• _DIRECTION_
Arrange everything in the records below, from the line containing "You are a computer-use agent. The height" down to the line containing "Action: point(318,222)", both included, as a Markdown table with the columns Row and Text. Give each line a row number, and leave out blank lines.

• _INPUT ROWS_
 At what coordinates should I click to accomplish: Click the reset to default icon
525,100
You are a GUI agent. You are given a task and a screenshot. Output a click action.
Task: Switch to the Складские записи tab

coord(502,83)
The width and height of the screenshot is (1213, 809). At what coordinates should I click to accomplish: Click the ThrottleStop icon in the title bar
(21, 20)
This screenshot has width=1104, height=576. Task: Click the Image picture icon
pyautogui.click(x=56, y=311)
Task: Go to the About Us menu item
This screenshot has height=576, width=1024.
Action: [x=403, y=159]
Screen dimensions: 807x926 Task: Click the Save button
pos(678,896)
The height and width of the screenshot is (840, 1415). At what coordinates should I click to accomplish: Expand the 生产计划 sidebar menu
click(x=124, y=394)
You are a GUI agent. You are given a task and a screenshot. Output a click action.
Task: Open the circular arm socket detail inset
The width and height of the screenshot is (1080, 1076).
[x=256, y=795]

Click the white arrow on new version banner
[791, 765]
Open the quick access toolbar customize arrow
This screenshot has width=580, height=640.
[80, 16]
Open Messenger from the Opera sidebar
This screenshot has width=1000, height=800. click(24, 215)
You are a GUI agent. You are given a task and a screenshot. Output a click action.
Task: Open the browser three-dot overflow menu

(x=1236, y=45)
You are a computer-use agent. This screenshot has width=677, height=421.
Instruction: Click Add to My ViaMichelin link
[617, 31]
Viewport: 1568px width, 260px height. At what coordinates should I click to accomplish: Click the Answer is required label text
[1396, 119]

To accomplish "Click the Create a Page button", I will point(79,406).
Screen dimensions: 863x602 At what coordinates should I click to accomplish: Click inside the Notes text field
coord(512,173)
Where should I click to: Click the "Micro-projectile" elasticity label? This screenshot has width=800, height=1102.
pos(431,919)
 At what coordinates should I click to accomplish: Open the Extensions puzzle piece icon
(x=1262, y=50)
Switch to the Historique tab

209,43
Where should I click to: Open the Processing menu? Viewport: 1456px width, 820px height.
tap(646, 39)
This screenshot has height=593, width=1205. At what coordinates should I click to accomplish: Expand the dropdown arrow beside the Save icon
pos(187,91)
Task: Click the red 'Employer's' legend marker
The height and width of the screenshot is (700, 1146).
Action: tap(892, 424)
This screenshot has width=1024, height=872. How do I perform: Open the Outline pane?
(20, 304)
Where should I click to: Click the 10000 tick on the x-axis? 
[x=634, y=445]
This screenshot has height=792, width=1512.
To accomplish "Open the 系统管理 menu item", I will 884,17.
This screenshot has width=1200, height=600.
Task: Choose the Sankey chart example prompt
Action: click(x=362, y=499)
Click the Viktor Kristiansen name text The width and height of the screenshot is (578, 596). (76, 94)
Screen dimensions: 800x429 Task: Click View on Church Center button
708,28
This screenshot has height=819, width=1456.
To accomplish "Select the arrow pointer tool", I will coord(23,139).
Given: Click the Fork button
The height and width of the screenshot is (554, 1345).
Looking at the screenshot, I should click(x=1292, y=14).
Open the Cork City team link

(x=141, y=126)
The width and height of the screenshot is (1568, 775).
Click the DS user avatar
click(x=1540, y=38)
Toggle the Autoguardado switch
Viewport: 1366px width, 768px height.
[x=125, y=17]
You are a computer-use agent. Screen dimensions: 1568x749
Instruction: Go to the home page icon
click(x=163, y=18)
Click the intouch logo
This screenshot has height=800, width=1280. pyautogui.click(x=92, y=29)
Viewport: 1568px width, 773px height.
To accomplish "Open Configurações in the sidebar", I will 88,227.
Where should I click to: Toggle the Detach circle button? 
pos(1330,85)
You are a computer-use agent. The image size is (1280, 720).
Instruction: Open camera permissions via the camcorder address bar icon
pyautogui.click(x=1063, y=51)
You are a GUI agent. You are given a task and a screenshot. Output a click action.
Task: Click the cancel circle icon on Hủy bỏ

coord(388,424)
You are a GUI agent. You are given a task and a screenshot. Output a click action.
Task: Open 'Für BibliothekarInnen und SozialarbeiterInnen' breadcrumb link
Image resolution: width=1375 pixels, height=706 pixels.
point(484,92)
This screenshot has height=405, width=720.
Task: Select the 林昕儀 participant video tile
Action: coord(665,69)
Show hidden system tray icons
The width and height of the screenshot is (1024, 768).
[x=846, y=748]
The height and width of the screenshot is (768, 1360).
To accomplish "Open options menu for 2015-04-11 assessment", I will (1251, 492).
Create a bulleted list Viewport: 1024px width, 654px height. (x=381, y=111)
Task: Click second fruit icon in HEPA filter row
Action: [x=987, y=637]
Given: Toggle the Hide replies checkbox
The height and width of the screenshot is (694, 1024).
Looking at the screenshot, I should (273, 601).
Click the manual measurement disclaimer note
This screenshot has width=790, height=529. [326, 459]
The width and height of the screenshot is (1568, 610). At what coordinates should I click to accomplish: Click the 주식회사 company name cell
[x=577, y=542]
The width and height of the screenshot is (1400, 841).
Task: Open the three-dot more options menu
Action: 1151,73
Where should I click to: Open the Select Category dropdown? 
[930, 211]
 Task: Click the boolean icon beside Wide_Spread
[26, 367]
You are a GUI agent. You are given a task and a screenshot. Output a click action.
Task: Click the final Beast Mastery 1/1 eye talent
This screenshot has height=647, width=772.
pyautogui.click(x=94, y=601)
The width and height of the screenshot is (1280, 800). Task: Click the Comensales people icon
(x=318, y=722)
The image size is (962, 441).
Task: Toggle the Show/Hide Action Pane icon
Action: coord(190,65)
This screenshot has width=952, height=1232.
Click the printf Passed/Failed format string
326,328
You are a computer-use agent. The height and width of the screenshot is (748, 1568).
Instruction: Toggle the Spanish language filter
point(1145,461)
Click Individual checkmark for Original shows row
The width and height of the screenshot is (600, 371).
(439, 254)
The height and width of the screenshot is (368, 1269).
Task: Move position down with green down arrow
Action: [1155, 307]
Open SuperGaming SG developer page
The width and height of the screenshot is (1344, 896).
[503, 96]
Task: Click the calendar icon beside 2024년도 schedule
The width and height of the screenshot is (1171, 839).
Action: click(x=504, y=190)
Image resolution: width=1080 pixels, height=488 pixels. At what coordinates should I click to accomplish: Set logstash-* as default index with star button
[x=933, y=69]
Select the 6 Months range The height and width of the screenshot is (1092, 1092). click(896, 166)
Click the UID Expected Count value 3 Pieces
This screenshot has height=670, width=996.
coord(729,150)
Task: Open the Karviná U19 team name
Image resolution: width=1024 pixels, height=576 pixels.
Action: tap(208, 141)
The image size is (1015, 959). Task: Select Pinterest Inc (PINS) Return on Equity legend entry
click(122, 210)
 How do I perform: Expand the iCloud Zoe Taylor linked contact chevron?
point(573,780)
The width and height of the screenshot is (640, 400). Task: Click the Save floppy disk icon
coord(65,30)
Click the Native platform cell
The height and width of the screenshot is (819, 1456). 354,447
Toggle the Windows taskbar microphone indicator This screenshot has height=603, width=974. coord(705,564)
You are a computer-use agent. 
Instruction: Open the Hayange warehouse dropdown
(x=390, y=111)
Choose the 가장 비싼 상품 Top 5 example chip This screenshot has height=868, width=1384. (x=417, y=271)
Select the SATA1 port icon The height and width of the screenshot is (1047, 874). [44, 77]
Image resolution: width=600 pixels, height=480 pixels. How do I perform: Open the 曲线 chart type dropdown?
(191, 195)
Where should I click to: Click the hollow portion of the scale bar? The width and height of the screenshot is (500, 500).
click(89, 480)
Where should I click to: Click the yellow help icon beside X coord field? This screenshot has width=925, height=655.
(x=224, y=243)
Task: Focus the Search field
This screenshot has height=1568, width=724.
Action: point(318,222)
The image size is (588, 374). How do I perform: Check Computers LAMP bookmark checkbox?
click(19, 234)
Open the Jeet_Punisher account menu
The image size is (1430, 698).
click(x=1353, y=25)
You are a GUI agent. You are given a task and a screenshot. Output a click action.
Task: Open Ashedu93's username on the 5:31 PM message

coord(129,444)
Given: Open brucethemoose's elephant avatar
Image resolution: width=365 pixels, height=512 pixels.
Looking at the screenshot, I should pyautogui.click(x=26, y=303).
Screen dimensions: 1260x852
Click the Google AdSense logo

• _RESPONSE FOR THIS EXERCISE_
| Row | Text |
|---|---|
| 1 | You are a computer-use agent. The height and width of the screenshot is (748, 1568). |
| 2 | Instruction: Toggle the Spanish language filter |
| 3 | point(1145,461) |
| 4 | Click Individual checkmark for Original shows row |
| 5 | The width and height of the screenshot is (600, 371). |
| 6 | (439, 254) |
| 7 | The height and width of the screenshot is (368, 1269). |
| 8 | Task: Move position down with green down arrow |
| 9 | Action: [1155, 307] |
| 10 | Open SuperGaming SG developer page |
| 11 | The width and height of the screenshot is (1344, 896). |
| 12 | [503, 96] |
| 13 | Task: Click the calendar icon beside 2024년도 schedule |
| 14 | The width and height of the screenshot is (1171, 839). |
| 15 | Action: click(x=504, y=190) |
| 16 | Image resolution: width=1080 pixels, height=488 pixels. At what coordinates should I click to accomplish: Set logstash-* as default index with star button |
| 17 | [x=933, y=69] |
| 18 | Select the 6 Months range The height and width of the screenshot is (1092, 1092). click(896, 166) |
| 19 | Click the UID Expected Count value 3 Pieces |
| 20 | This screenshot has height=670, width=996. |
| 21 | coord(729,150) |
| 22 | Task: Open the Karviná U19 team name |
| 23 | Image resolution: width=1024 pixels, height=576 pixels. |
| 24 | Action: tap(208, 141) |
| 25 | The image size is (1015, 959). Task: Select Pinterest Inc (PINS) Return on Equity legend entry |
| 26 | click(122, 210) |
| 27 |  How do I perform: Expand the iCloud Zoe Taylor linked contact chevron? |
| 28 | point(573,780) |
| 29 | The width and height of the screenshot is (640, 400). Task: Click the Save floppy disk icon |
| 30 | coord(65,30) |
| 31 | Click the Native platform cell |
| 32 | The height and width of the screenshot is (819, 1456). 354,447 |
| 33 | Toggle the Windows taskbar microphone indicator This screenshot has height=603, width=974. coord(705,564) |
| 34 | You are a computer-use agent.  |
| 35 | Instruction: Open the Hayange warehouse dropdown |
| 36 | (x=390, y=111) |
| 37 | Choose the 가장 비싼 상품 Top 5 example chip This screenshot has height=868, width=1384. (x=417, y=271) |
| 38 | Select the SATA1 port icon The height and width of the screenshot is (1047, 874). [44, 77] |
| 39 | Image resolution: width=600 pixels, height=480 pixels. How do I perform: Open the 曲线 chart type dropdown? |
| 40 | (191, 195) |
| 41 | Where should I click to: Click the hollow portion of the scale bar? The width and height of the screenshot is (500, 500). |
| 42 | click(89, 480) |
| 43 | Where should I click to: Click the yellow help icon beside X coord field? This screenshot has width=925, height=655. |
| 44 | (x=224, y=243) |
| 45 | Task: Focus the Search field |
| 46 | This screenshot has height=1568, width=724. |
| 47 | Action: point(318,222) |